• Task to carry out: With the pictures omitted, write out the entries that follow exactly as they stand.

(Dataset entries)

========

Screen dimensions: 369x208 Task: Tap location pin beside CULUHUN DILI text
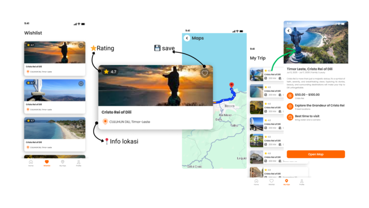click(x=105, y=121)
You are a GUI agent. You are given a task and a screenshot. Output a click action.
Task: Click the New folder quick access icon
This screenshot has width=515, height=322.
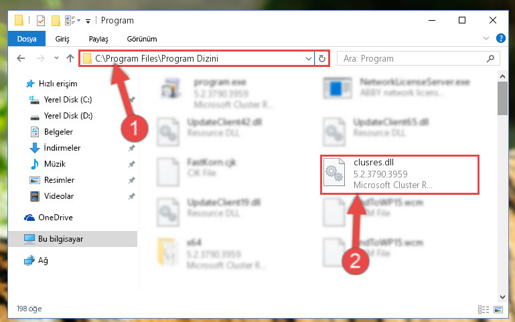pyautogui.click(x=56, y=21)
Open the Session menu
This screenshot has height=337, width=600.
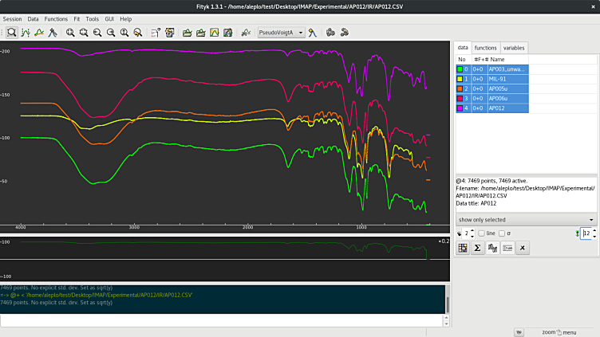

========

• Task result:
Screen dimensions: 369x208 Task: Tap location pin beside CULUHUN DILI text
click(x=105, y=121)
You are a GUI agent. You are given a task and a screenshot. Output a click action.
Task: Click the New folder quick access icon
This screenshot has width=515, height=322.
pyautogui.click(x=56, y=21)
Open the Session menu
This screenshot has height=337, width=600.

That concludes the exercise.